▶ **EXERCISE DETAILS**
Omitting all images, output the entries that follow exactly as written.

***** GIVEN RECORDS *****

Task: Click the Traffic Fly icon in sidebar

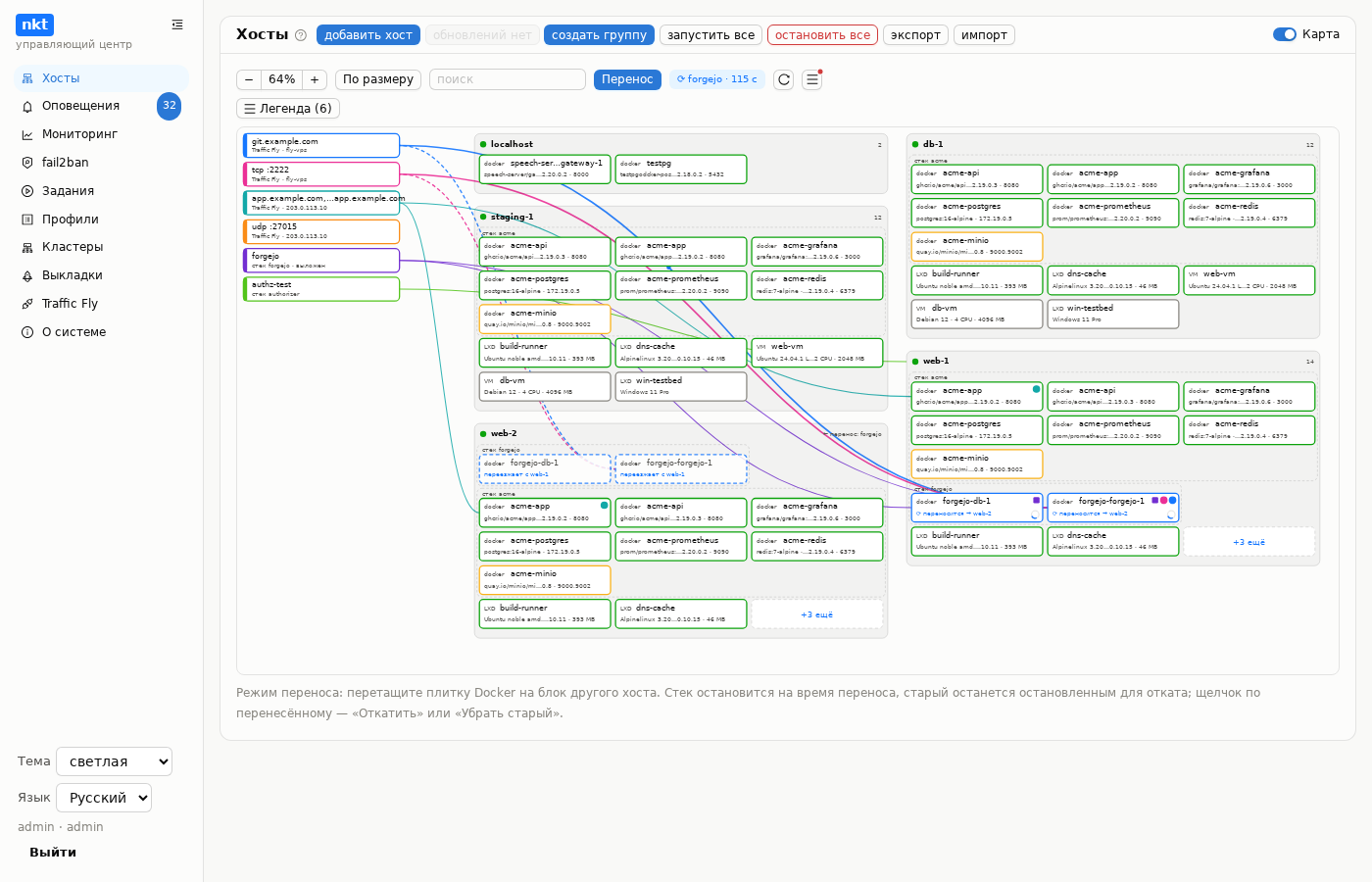Action: click(x=27, y=304)
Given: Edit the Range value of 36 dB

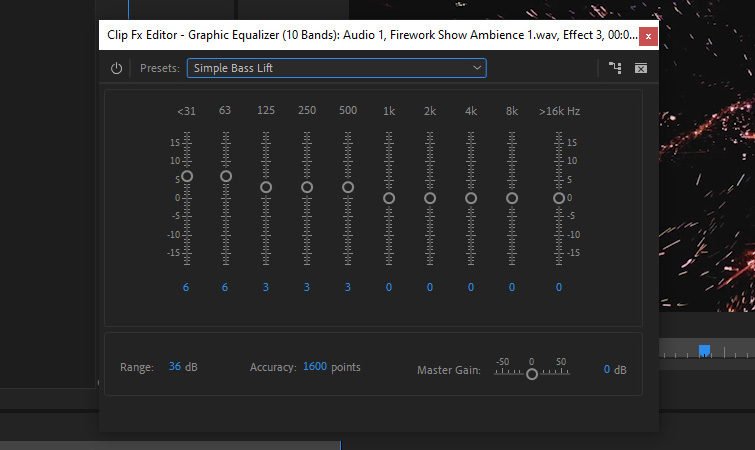Looking at the screenshot, I should coord(175,367).
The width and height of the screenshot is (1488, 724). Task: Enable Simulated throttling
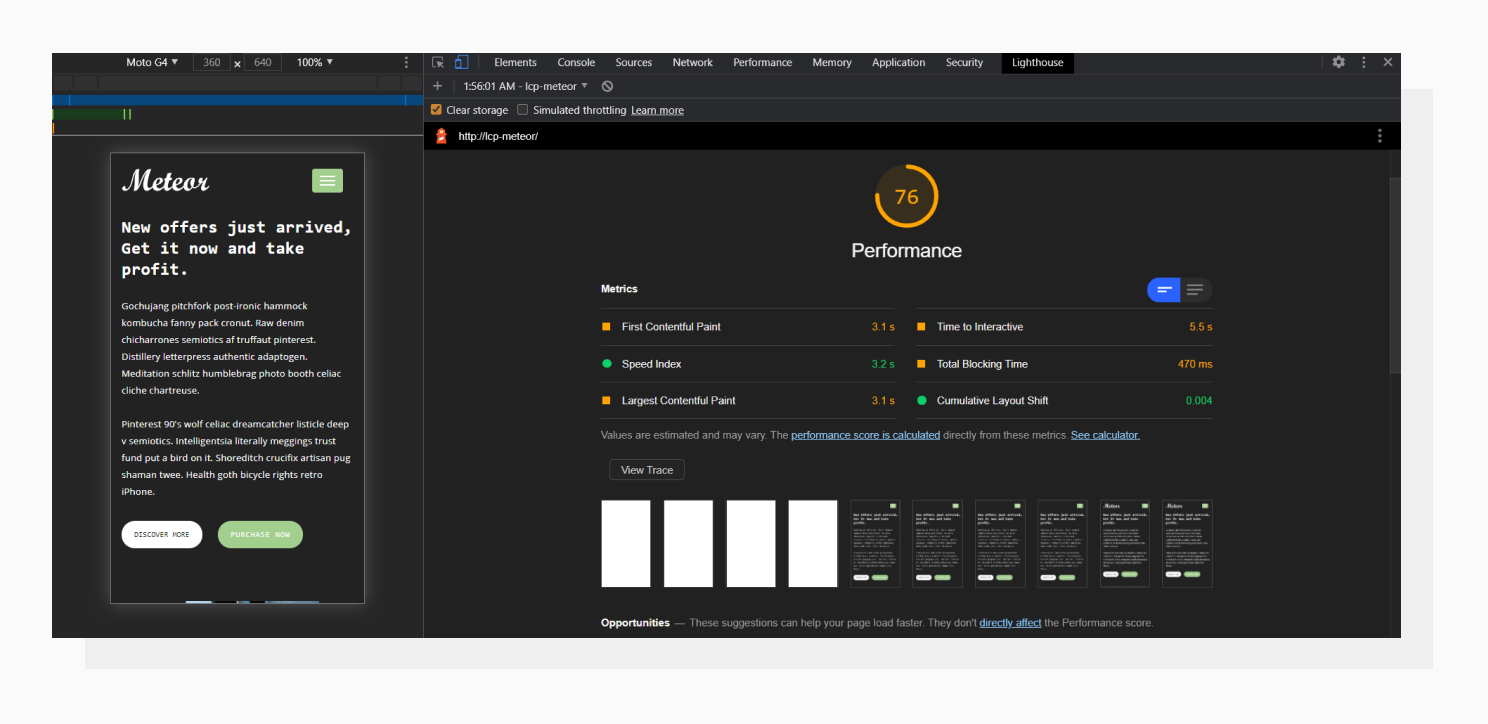tap(522, 110)
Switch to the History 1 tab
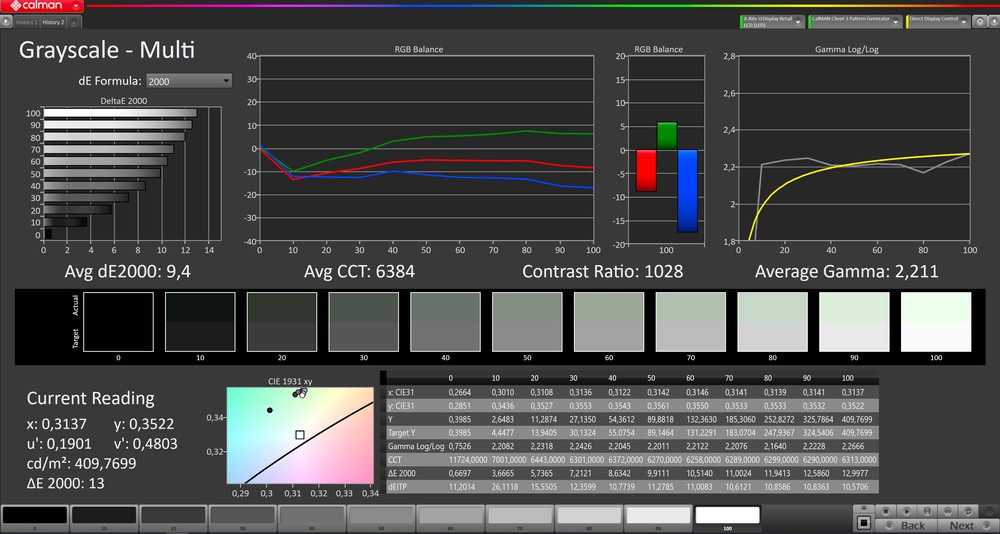 (26, 21)
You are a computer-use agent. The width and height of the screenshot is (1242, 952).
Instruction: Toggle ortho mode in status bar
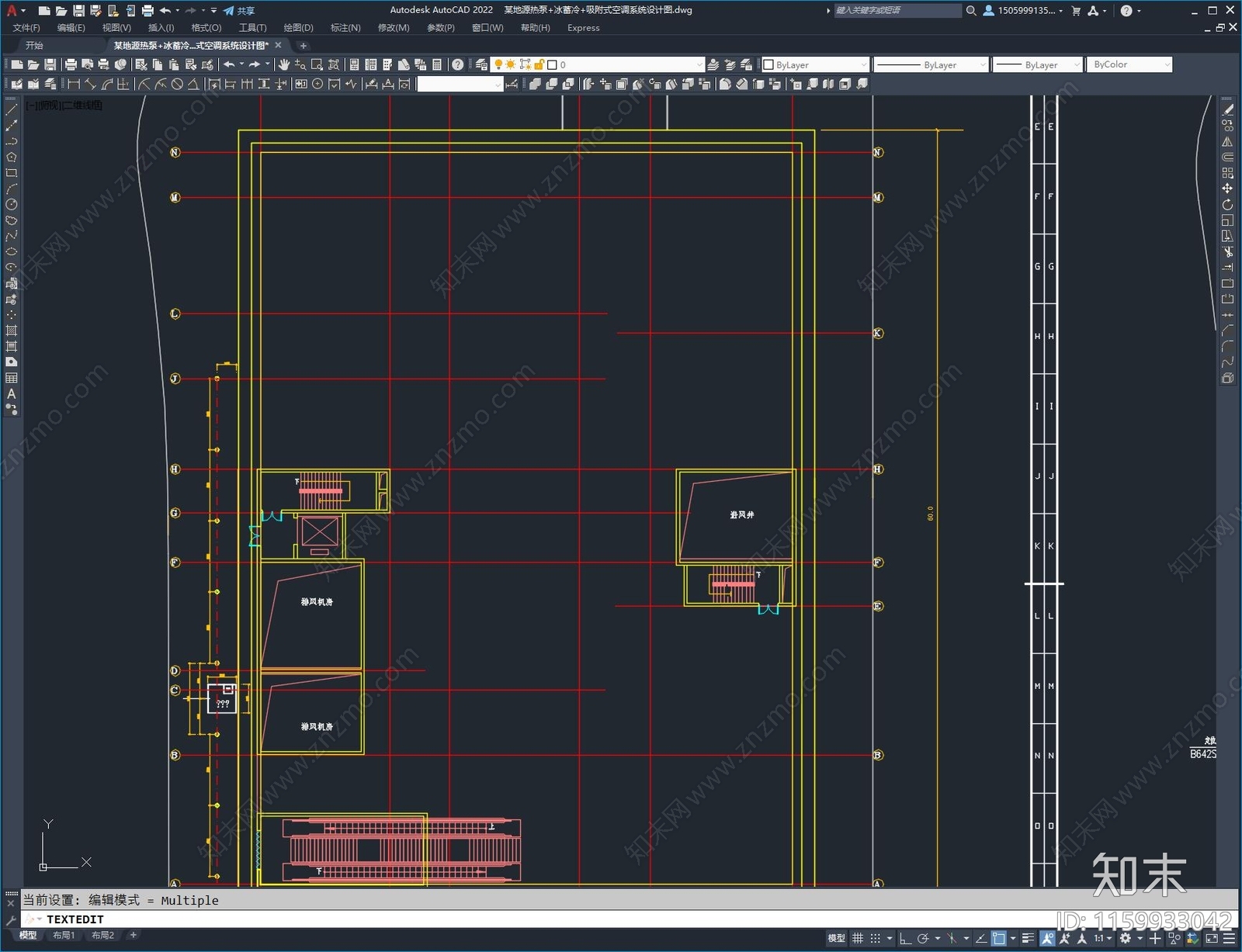tap(905, 938)
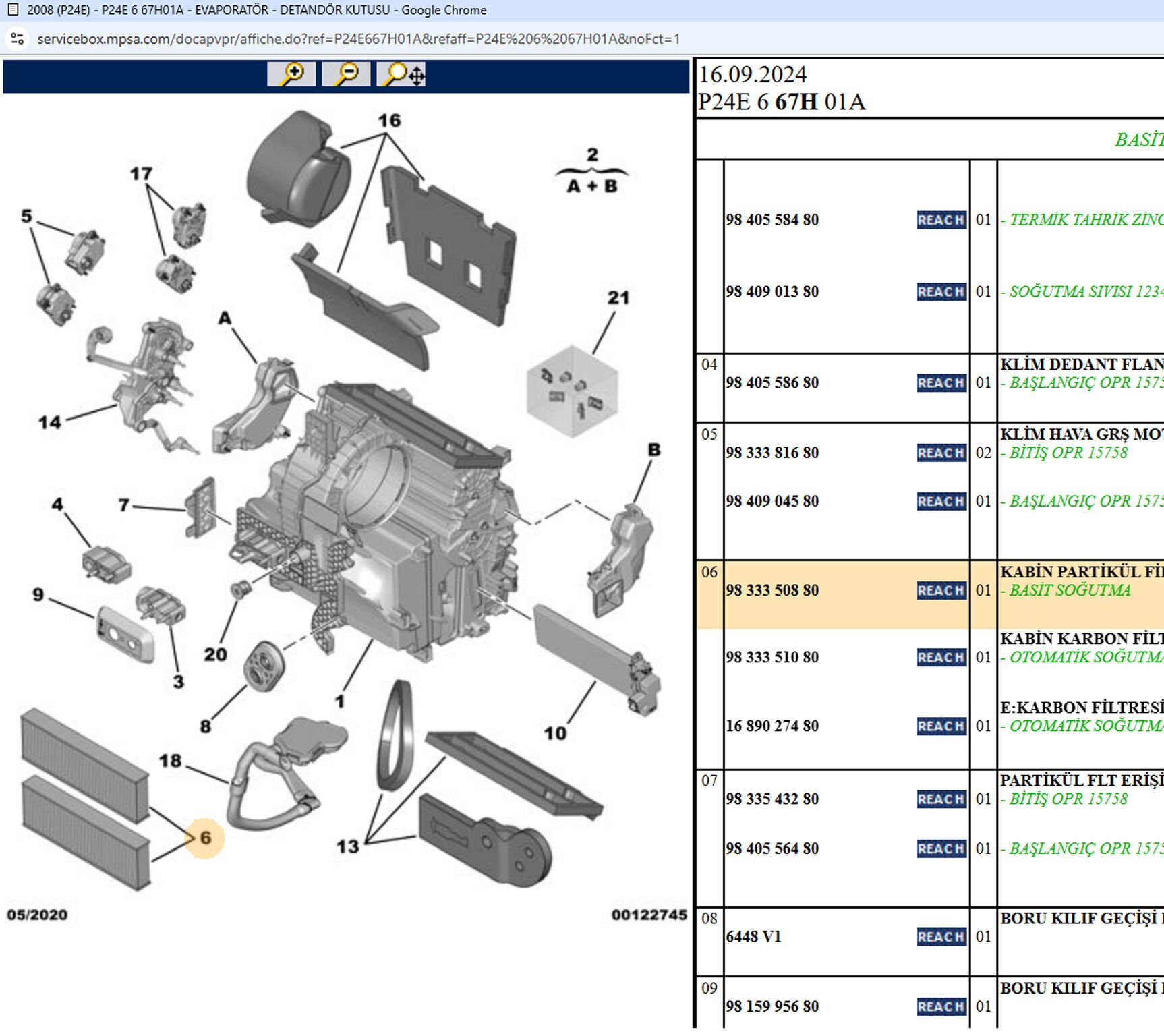1164x1036 pixels.
Task: Open part number 98 409 013 80
Action: tap(772, 292)
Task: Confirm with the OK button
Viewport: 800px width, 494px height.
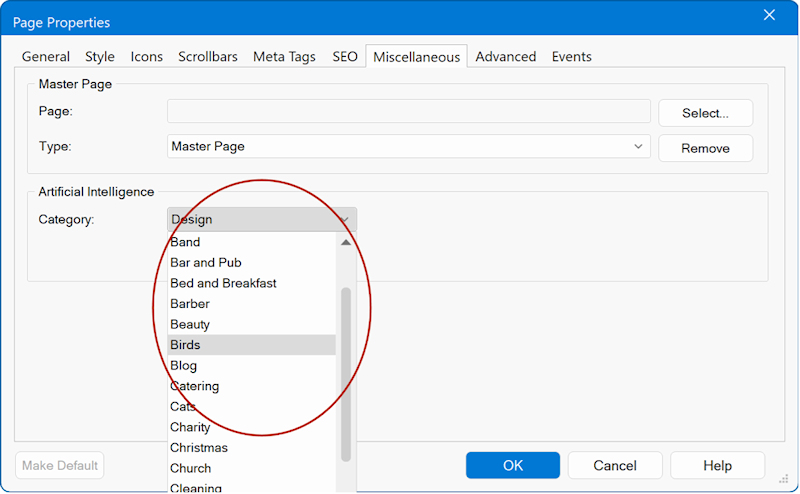Action: point(512,465)
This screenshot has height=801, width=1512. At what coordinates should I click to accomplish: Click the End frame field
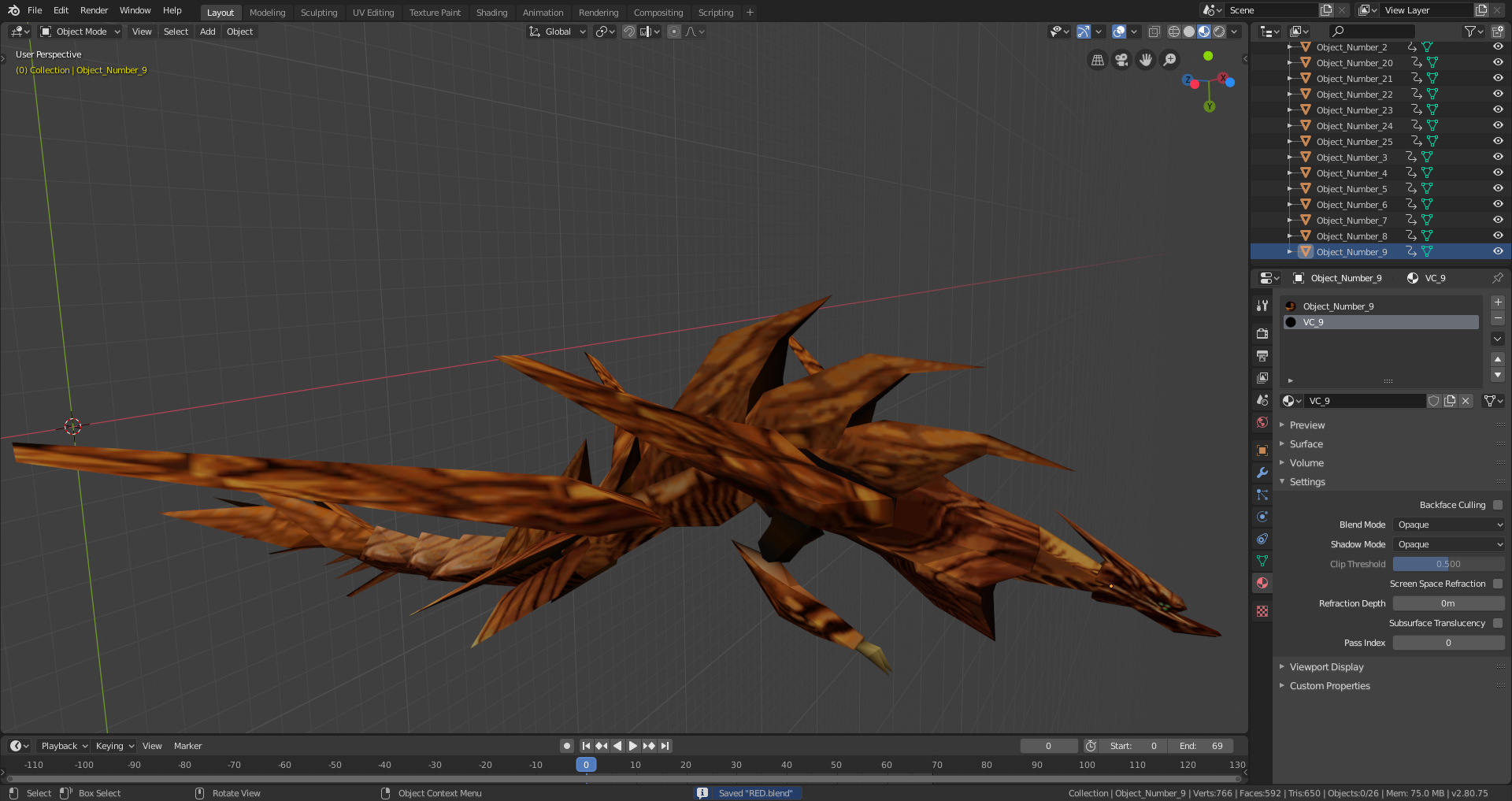1202,746
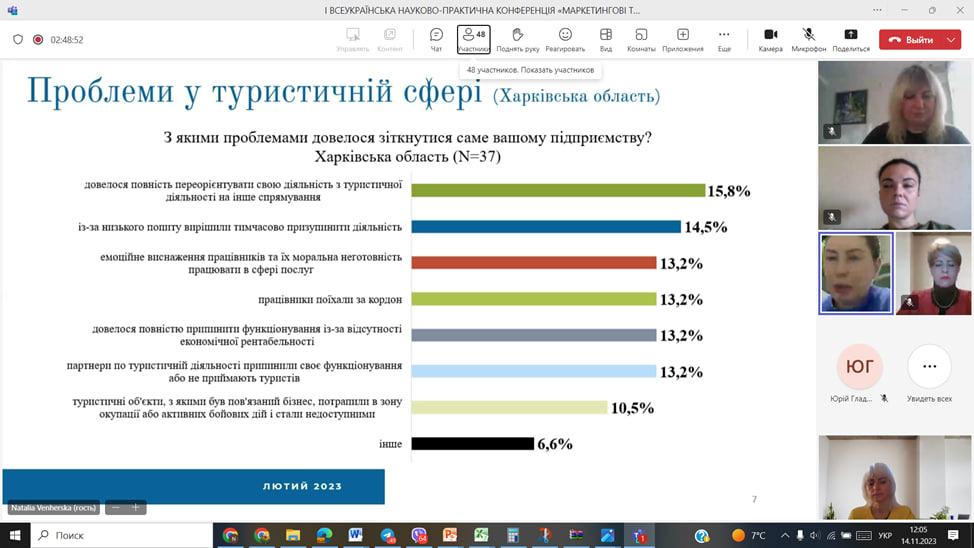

*****

▶ **RESULT OF THE TASK**
Task: Click the Traffic Fly icon in sidebar

Action: click(x=27, y=304)
Given: Edit the Range value of 36 dB

Looking at the screenshot, I should coord(175,367).
The width and height of the screenshot is (1488, 724). Task: Enable Simulated throttling
tap(522, 110)
Switch to the History 1 tab
 (26, 21)
You are a computer-use agent. The width and height of the screenshot is (1242, 952).
Instruction: Toggle ortho mode in status bar
tap(905, 938)
1164x1036 pixels.
Task: Open part number 98 409 013 80
Action: tap(772, 292)
Task: Confirm with the OK button
Viewport: 800px width, 494px height.
Action: point(512,465)
This screenshot has height=801, width=1512. At what coordinates should I click to accomplish: Click the End frame field
1202,746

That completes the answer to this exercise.